Will it? Won’t it? Why not?

To recap, the Seattle-based behemoth, which has tentacles everywhere, has winnowed 238 North American proposals down to 20 possible spots for its second headquarters.

In a January Bisnow article, I called the entire search a “sham.” This is merely an “Amascam,” as Bezos has used the search to uncover available sites and incentives for all his needs, while he already settled on the Northern VA/Montgomery County MD/Washington, DC, area for HQ2.

Some sites are better suited. In Montgomery County, partners in the 45-acre White Flint shopping center site, where a Lord & Taylor still sits, put their lawsuit beefs into arbitration after an Amazon visit. But the outcome of Wednesday’s election for county executive may be telling with one anti-business candidate on the ballot.

Maryland is offering $8.5 billion in incentives, and the site, on the DC Metro, is a 40-minute limo run up the traffic-clogged Rockville Pike from the Bezos family’s manse in the Kalorama neighborhood of DC — near both Ivanka Trump and Jared Kushner’s and the Obamas’ similar abodes.

To the west, the DC Metro’s Silver Line expansion will run to both Dulles Airport and Virginia’s Center of Innovation with the center’s land as a proposed Amazon campus. The area has plenty of middle-class housing.

Another prime location is at Crystal City’s Potomac Yard, also on the Metro near Ronald Reagan Airport.

But sites offered up by DC, including on the Anacostia River, are better suited to distribution jobs.

Last year, economic development honchos and mayors salivated at the $5 billion Amazon proposed to invest while hiring 50,000 folks at average salaries of $100,000 (fine print notes it will be less in low-wage areas) while growing from 500,000 to 8 million square feet over a 10- to 17-year period.
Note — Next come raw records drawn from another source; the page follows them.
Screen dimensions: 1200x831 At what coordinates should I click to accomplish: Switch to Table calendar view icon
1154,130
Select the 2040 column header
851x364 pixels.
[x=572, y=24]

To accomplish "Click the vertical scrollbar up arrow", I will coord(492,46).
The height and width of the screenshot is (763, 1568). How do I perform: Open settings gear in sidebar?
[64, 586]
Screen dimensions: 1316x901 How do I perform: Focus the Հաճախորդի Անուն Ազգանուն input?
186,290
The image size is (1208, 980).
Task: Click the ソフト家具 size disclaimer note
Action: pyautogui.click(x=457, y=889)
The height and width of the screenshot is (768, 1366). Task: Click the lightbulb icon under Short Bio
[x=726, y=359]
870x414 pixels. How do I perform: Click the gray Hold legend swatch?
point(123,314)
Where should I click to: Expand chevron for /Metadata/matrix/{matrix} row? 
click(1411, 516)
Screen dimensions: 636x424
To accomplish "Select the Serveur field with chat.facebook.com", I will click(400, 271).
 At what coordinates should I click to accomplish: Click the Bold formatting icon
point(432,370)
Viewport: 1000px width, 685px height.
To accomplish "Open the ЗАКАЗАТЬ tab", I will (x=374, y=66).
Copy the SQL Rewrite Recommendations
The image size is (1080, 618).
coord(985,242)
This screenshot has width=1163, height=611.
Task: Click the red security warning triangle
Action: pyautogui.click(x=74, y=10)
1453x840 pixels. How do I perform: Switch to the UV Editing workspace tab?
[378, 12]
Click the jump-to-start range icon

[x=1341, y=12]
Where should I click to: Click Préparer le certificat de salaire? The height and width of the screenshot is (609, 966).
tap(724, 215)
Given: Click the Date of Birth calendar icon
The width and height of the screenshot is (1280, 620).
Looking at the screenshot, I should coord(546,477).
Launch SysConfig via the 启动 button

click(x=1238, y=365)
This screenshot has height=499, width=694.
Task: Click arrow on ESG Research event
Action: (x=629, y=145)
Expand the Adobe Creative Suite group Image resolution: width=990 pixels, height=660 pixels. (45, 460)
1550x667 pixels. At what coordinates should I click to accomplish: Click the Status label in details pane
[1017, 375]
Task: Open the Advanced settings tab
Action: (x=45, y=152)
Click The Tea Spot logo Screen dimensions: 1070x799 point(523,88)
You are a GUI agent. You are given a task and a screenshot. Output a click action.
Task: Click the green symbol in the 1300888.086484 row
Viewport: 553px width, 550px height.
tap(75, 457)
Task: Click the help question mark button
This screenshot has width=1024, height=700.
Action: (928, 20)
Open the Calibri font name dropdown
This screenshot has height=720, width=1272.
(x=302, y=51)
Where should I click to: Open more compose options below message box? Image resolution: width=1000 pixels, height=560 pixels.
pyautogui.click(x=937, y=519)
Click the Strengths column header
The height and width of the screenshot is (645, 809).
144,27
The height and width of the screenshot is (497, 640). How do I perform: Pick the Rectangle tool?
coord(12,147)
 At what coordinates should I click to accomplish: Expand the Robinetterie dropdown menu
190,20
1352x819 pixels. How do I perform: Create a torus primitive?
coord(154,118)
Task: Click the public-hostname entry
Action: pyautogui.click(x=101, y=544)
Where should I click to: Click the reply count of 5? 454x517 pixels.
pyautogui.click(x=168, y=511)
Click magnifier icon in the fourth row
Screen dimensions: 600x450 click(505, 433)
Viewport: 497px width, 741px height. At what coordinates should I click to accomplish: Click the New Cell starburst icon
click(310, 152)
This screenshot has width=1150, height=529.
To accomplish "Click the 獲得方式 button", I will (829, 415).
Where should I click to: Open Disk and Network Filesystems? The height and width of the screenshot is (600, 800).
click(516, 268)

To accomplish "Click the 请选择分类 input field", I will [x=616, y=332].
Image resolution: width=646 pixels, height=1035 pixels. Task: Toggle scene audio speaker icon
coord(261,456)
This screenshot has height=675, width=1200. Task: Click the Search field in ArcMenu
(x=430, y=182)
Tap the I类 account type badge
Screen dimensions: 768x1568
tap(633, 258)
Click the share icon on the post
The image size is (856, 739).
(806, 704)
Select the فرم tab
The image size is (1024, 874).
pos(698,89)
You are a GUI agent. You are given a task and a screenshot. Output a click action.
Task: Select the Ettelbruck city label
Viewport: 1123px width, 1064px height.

While Amazon would bless the area with its largesse and spending power, politicians and locals were still required to offer tax breaks, perks and incentives such as infrastructure investment targeted to mass transit.

Unless Mayor Bill de Blasio and Gov. Andrew Cuomo made a secret pact to fully fund the MTA should Amazon plant its flag, their own quibbling should knock the city out in a New York minute.

Besides, Amazon Alley already exists along West 34th Street, and 385 mostly brain-required jobs are open here already. The company doesn’t need to plant another flag in this tax-and-take-more place.